2011
Vai in chiesa!
Agosto 2011


Vai in chiesa!

Dwight LeRoy Dennis, Utah, USA

Mentre frequentavo le superiori conobbi nella classe di arte una ragazza che era membro della Chiesa. Lei ebbe una grande influenza sulla mia vita e in seguito fui battezzato.

Dopo che ebbi dato l’esame di maturità, mamma e papà decisero di trasferirsi dalla California, dove abitavamo, in Idaho, negli USA. Agganciammo il caravan al camion e ci dirigemmo a nord. Avevamo appena attraversato Lovelock, in Nevada, quando scendendo da una collinetta iniziai ad andare un po’ troppo veloce. Il caravan non aveva nessun asse che lo tenesse stabile e iniziò ad andare da una parte all’altra. Schiacciai con forza il piede sul freno e il caravan sbandando si affiancò al camion e ci scaraventò oltre un fosso; il camion si ribaltò da un parte e il caravan dall’altra.

Fortunatamente nessuno rimase ferito ma il caravan, all’esterno e all’interno, era un completo disastro. Il gancio di traino del caravan era storto come una ciambella, i finestrini erano rotti e i nostri oggetti sparsi ovunque.

Arrivò la polizia autostradale e chiamò un carro attrezzi. Mamma e papà non sapevano cosa fare. I pochi soldi che avevamo se ne andarono nella spesa per il carro attrezzi. In quel momento sentii la forte sensazione che il giorno dopo, che era domenica, dovevo andare in Chiesa. Papà, che non era membro, pensò che fossi impazzito. Dovevamo riunire tutte le nostre cose, fissare il caravan e poiché papà era invalido e non era in buone condizioni di salute, la maggior parte del lavoro toccava a me. Eppure la sensazione di dover andare in Chiesa persisteva. Chiesi alla mamma di parlare a papà per me. Lei lo fece e lui, sorprendentemente, acconsentì.

La domenica mattina trovai la casa di riunione e mi sedetti nell’ultima fila della cappella proprio quando la riunione sacramentale stava per cominciare.

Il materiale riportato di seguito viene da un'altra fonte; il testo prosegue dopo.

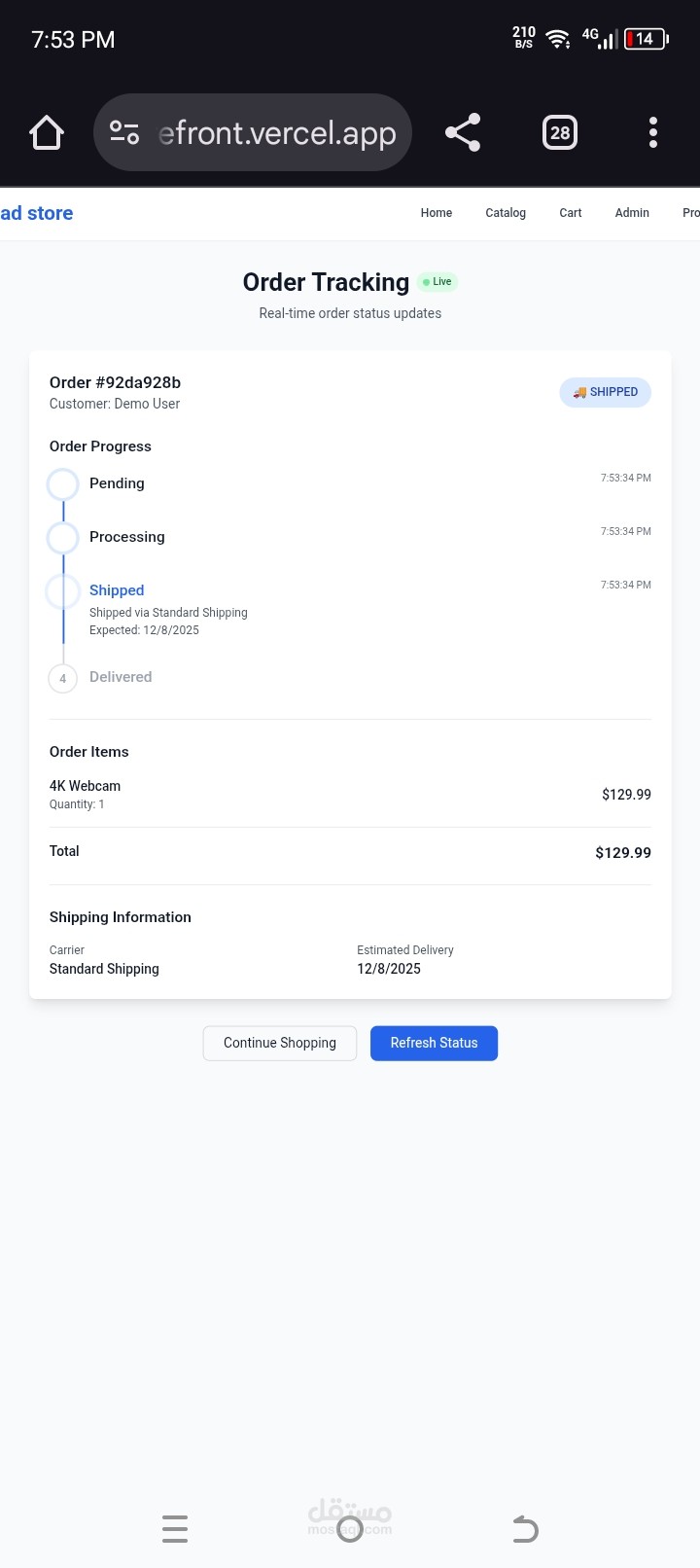700x1568 pixels.
Task: Go to the Home nav item
Action: tap(437, 213)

Pregai che lo Spirito fosse con la mia famiglia in quel difficile momento.

Al termine della riunione un paio di persone si avvicinarono e io spiegai brevemente quello che era successo. Poi feci ritorno dove eravamo accampati e passai il resto della giornata ad aiutare a ripulire le cose.

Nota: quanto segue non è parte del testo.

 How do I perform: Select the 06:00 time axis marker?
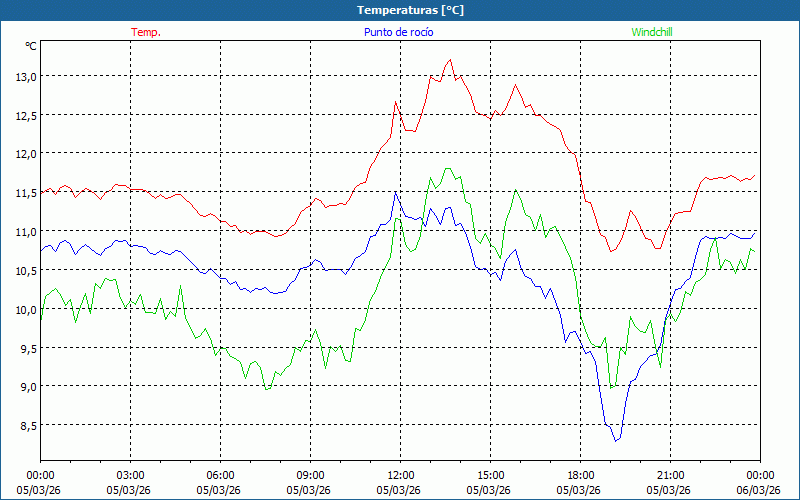(x=220, y=475)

Il lunedì mattina avevamo appena iniziato a pulire quando all’improvviso cominciarono ad arrivare i membri del rione dove ero andato la domenica, offrendo il loro aiuto. Il proprietario di un negozio di vetri disse che avrebbe sostituito i finestrini del caravan senza alcuna spesa e un saldatore si offrì di raddrizzare gratuitamente il gancio di traino.

Mio padre non parlò molto ma, ovviamente, era sorpreso; la mamma piangeva per la gratitudine e io e mia sorella eravamo riconoscenti per l’aiuto. Alla fine della giornata eravamo pronti per continuare il nostro viaggio fino in Idaho.

Quale risultato di questa esperienza, ho imparato che i suggerimenti dello Spirito sono reali. So anche che le nostre preghiere spesso trovano una risposta nelle altre persone e che la fiducia nel Signore porterà pace e gioia al nostro cuore.